Hanya saja bagian dalamnya cukup
memprihatinkan. Pantauan pada Jumat (6/6/2014) siang menunjukkan,
lapisan cat di sekeliling mercusuar berbahan besi itu sudah mulai
terkelupas. Bahkan di bagian yang terkelupas, besinya sudah menguning
dan berkarat. Di atas pintu masuk mercusuar, terpampang jelas tulisan
bahasa Belanda yang ditempel menggunakan plakat besi.
“Onder De Recering Van Z.M Willem III Koning den Nederlande, ENZ., EnZ., ENZ., Opcerict Voor Draaslicht 1869.”
Dari informasi penjaga mercusuar bernama
Langgeng (34), arti dari tulisan itu adalah ‘Di bawah kekuasaan Raja Z.M
Willem III dari Belanda. Didirikan untuk suar lampu pendar 1869’.
Menurut Langgeng, selain dibangun saat
penjajahan Belanda, bahan baku mercusuar ini juga dibawa langsung dari
negeri Kincir Angin menggunakan kapal uap. Saat masuk ke lantai dasar,
hawa pengap dan tipisnya oksigen mulai menganggu pernafasan.
Kondisi lantai dasar saat itu berantakan
dan dipenuhi peralatan yang bisa mendukung operasional mercusuar,
seperti kabel, dinamo dan besi bekas. Tak jauh dari pintu masuk,
terlihat ratusan anak tangga menanjak dengan posisi 60 derajat ke bagian
paling atas mercusuar. Berdasarkan penuturan Langgeng, diketahui ada
210 anak tangga di mercusuar itu.
Ratusan anak tangga itu menempel di
sepanjang tepian mercusuar hingga ke bagian atas. Apabila dilihat dari
bawah mau pun atas, tangga berbahan besi itu tampak meliuk-liuk
menyerupai gerakan seekor ular. Meski terlihat unik, namun kondisi
tangganya sangat memprihatinkan.
Dari 210 anak tangga, tercatat ada tiga
anak tangga yang patah. Bahkan dua diantaranya, diganjal menggunakan
bangku bekas yang terbuat dari besi. Agar tak goyah, bangkunya diikatkan
ke teralis tangga maupun anak tangga yang masih ada menggunakan
beberapa helai kawat. Namun sayang kondisi buruk tidak hanya di bagian
tangga saja, teralis besi di sepanjang anak tangga juga tampak karatan.

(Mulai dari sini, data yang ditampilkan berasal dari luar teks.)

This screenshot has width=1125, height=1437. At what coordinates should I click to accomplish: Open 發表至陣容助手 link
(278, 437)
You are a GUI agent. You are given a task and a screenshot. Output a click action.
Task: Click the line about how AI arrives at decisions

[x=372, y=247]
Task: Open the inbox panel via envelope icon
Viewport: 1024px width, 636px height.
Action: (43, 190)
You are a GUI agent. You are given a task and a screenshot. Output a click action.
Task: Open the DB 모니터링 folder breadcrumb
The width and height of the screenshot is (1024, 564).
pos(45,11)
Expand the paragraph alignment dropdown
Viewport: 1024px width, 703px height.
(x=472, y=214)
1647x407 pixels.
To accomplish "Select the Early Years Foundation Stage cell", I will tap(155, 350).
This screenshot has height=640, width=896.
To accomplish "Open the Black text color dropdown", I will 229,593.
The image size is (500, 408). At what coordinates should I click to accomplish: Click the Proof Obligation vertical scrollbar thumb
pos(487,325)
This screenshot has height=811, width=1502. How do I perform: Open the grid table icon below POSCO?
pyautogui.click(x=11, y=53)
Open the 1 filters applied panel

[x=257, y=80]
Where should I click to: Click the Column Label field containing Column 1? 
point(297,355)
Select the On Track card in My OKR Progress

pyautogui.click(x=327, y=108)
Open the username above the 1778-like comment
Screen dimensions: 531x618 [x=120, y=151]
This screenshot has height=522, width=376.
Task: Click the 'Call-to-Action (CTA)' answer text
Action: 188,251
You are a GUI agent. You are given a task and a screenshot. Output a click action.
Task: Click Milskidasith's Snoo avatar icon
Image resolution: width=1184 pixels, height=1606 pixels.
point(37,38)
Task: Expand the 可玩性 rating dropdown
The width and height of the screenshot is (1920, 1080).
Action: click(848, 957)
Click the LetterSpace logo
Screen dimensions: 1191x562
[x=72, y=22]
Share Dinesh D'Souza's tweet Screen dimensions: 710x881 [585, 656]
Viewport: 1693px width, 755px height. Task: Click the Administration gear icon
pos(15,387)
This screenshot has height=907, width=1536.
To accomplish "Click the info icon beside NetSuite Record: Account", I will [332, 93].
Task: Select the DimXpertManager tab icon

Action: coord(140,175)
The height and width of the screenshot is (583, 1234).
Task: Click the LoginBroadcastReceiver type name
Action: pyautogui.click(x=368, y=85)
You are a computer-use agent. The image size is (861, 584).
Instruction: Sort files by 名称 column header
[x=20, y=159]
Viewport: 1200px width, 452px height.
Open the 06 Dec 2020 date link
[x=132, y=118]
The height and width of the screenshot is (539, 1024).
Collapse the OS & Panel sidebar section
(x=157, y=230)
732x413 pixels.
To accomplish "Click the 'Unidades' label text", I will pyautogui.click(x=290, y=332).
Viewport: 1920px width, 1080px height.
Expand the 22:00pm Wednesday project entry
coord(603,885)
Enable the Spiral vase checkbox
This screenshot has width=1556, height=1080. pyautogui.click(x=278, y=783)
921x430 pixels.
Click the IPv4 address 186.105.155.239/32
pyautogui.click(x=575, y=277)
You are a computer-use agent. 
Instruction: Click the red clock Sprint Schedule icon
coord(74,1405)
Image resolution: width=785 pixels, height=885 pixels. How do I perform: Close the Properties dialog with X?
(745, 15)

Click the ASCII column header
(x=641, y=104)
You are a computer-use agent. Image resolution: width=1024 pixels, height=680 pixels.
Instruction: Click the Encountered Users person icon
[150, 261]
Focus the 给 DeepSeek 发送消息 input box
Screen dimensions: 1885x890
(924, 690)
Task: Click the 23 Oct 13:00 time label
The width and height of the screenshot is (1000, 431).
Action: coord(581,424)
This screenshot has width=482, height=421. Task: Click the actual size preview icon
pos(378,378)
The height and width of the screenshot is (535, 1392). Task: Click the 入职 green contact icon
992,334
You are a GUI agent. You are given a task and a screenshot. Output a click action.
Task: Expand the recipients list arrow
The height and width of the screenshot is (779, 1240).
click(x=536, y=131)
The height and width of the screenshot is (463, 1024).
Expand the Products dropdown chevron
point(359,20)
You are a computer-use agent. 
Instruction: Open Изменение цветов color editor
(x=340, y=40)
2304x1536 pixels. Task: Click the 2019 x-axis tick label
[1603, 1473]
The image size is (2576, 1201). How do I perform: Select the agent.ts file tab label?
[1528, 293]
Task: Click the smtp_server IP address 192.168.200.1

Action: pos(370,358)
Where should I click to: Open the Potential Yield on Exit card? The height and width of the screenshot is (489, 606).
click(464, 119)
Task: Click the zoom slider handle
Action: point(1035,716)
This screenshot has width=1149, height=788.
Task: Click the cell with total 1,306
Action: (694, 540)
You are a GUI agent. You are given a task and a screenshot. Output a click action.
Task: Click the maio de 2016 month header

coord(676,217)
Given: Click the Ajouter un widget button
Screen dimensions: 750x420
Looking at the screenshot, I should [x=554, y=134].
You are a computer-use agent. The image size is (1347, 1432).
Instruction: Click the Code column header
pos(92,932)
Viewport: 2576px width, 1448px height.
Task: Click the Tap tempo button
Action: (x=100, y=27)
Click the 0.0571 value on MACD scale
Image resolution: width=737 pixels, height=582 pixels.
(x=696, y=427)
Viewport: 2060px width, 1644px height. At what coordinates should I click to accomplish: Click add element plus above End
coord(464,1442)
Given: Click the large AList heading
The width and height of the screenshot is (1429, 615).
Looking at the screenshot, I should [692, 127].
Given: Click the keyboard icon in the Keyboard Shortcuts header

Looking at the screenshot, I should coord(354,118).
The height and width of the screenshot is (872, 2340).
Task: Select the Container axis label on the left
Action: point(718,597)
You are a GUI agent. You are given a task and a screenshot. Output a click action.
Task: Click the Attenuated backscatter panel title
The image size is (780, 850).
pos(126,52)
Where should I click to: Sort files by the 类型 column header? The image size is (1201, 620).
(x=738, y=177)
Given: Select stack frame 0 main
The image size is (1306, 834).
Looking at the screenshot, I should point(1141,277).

Bahkan sambungan las teralis itu ada yang
terkelupas, sehingga bisa mengancam keselamatan penjaga yang hendak
naik ke atas. Curamnya anak tangga dan minimnya udara, membuat sang
penjaga mercusuar bernafas tersengal-sengal saat mendaki tangga.
Terkadang harus beristirahat di tengah
jalan sambil menghirup oksigen melalui jendela di beberapa dinding
mercusuar. Setelah beberapa menit beristirahat, perjalanan keatas
dilanjutkan. Tepat 10 menit kemudian, barulah sampai di leher mercusuar.
Jarak antara leher dengan puncak mercusuar sekitar 5 meter. Di sini
bisa beristirahat bebas, karena bagian bawah yang dipijak terlapisi
lempengan besi yang mengelilingi ruang mercusuar.
Rasa sesak di dada juga berangsur
menghilang, ketika ada hembusan angin kencang melalui empat daun jendela
di titik ini. Sang penjaga mercusuar pun tidak mengetahui pasti, ruang
ini diperuntukan sebagai tempat apa. Usai beristirahat, perjalanan
dilanjutkan kembali. Hanya beberapa menit saja, langsung tiba tepat di
ruang lampu mercusuar yang berada di puncak.
Posisi lampu suar berada persis di
tengah-tengah ruangan. Ketika beroperasi, lampu ini akan menyala
kelap-kelip menyeruak dari dalam kaca kristal yang membungkusnya.
Apabila menengok lebih dalam, ukuran bohlam lampu pijar cukup besar,
seperti botol kemasan air mineral 1,5 liter.
Meski terbilang tua, namun rangkaian
lampu pijar ini masih bisa beroperasi maksimal. Kekaguman tidak hanya
pada benda peninggalan sejarah ini saja. Namun keindahan penorama di
Pulau Sabira dan laut terlihat melalui balkon mercusuar.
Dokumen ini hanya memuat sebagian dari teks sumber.